◆ Instructions for the task ◆
Could you restate all of the entries, word for word?

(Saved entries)

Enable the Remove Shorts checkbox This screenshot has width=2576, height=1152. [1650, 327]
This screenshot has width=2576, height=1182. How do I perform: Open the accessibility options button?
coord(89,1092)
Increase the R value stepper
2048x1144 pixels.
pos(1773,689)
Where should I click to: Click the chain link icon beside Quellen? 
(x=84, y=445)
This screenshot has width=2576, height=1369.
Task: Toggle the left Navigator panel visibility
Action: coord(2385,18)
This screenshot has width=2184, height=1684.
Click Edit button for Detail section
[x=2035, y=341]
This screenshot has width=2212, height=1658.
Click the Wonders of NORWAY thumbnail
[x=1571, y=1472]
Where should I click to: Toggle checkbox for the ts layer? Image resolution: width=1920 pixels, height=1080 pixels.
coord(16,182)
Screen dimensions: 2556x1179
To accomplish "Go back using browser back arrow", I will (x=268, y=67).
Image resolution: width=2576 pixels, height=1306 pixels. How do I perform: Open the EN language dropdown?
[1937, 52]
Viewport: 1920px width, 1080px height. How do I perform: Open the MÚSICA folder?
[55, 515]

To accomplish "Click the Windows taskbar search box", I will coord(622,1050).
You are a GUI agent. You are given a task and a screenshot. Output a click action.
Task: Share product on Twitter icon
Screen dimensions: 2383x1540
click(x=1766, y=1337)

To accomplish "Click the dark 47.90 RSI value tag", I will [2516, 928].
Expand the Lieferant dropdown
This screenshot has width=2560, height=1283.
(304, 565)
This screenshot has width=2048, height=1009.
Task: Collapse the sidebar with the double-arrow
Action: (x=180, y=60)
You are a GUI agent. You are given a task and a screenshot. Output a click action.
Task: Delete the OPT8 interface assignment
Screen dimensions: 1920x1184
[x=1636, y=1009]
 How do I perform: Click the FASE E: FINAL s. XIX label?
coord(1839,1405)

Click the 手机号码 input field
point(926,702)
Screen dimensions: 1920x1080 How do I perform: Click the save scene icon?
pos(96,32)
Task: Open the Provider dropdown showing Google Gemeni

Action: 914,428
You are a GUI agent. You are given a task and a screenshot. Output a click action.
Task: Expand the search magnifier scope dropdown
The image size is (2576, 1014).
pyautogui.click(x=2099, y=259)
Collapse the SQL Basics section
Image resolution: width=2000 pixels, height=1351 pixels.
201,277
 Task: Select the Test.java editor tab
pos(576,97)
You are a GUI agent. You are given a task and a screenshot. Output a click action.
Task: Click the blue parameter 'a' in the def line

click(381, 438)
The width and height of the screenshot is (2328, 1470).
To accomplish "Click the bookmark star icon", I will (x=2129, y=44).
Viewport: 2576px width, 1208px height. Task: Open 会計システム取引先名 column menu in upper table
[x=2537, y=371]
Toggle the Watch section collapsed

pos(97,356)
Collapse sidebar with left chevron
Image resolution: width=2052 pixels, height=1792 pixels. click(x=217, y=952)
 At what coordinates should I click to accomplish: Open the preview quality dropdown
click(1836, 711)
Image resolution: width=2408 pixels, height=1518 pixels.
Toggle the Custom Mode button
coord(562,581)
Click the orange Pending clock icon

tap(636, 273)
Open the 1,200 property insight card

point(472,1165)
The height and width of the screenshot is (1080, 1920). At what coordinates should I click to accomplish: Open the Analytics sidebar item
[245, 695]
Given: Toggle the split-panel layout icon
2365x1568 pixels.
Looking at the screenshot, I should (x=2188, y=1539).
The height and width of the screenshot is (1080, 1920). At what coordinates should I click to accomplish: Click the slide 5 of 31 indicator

◆ Answer to this task ◆
Enable the Remove Shorts checkbox This screenshot has width=2576, height=1152. [1650, 327]
This screenshot has width=2576, height=1182. How do I perform: Open the accessibility options button?
coord(89,1092)
Increase the R value stepper
2048x1144 pixels.
pos(1773,689)
Where should I click to: Click the chain link icon beside Quellen? 
(x=84, y=445)
This screenshot has width=2576, height=1369.
Task: Toggle the left Navigator panel visibility
Action: coord(2385,18)
This screenshot has width=2184, height=1684.
Click Edit button for Detail section
[x=2035, y=341]
This screenshot has width=2212, height=1658.
Click the Wonders of NORWAY thumbnail
[x=1571, y=1472]
Where should I click to: Toggle checkbox for the ts layer? Image resolution: width=1920 pixels, height=1080 pixels.
coord(16,182)
Screen dimensions: 2556x1179
To accomplish "Go back using browser back arrow", I will (x=268, y=67).
Image resolution: width=2576 pixels, height=1306 pixels. How do I perform: Open the EN language dropdown?
[1937, 52]
Viewport: 1920px width, 1080px height. How do I perform: Open the MÚSICA folder?
[55, 515]

To accomplish "Click the Windows taskbar search box", I will coord(622,1050).
You are a GUI agent. You are given a task and a screenshot. Output a click action.
Task: Share product on Twitter icon
Screen dimensions: 2383x1540
click(x=1766, y=1337)

To accomplish "Click the dark 47.90 RSI value tag", I will [2516, 928].
Expand the Lieferant dropdown
This screenshot has width=2560, height=1283.
(304, 565)
This screenshot has width=2048, height=1009.
Task: Collapse the sidebar with the double-arrow
Action: (x=180, y=60)
You are a GUI agent. You are given a task and a screenshot. Output a click action.
Task: Delete the OPT8 interface assignment
Screen dimensions: 1920x1184
[x=1636, y=1009]
 How do I perform: Click the FASE E: FINAL s. XIX label?
coord(1839,1405)

Click the 手机号码 input field
point(926,702)
Screen dimensions: 1920x1080 How do I perform: Click the save scene icon?
pos(96,32)
Task: Open the Provider dropdown showing Google Gemeni

Action: 914,428
You are a GUI agent. You are given a task and a screenshot. Output a click action.
Task: Expand the search magnifier scope dropdown
The image size is (2576, 1014).
pyautogui.click(x=2099, y=259)
Collapse the SQL Basics section
Image resolution: width=2000 pixels, height=1351 pixels.
201,277
 Task: Select the Test.java editor tab
pos(576,97)
You are a GUI agent. You are given a task and a screenshot. Output a click action.
Task: Click the blue parameter 'a' in the def line

click(381, 438)
The width and height of the screenshot is (2328, 1470).
To accomplish "Click the bookmark star icon", I will (x=2129, y=44).
Viewport: 2576px width, 1208px height. Task: Open 会計システム取引先名 column menu in upper table
[x=2537, y=371]
Toggle the Watch section collapsed

pos(97,356)
Collapse sidebar with left chevron
Image resolution: width=2052 pixels, height=1792 pixels. click(x=217, y=952)
 At what coordinates should I click to accomplish: Open the preview quality dropdown
click(1836, 711)
Image resolution: width=2408 pixels, height=1518 pixels.
Toggle the Custom Mode button
coord(562,581)
Click the orange Pending clock icon

tap(636, 273)
Open the 1,200 property insight card

point(472,1165)
The height and width of the screenshot is (1080, 1920). At what coordinates should I click to accomplish: Open the Analytics sidebar item
[245, 695]
Given: Toggle the split-panel layout icon
2365x1568 pixels.
Looking at the screenshot, I should (x=2188, y=1539).
The height and width of the screenshot is (1080, 1920). At what coordinates should I click to accomplish: Click the slide 5 of 31 indicator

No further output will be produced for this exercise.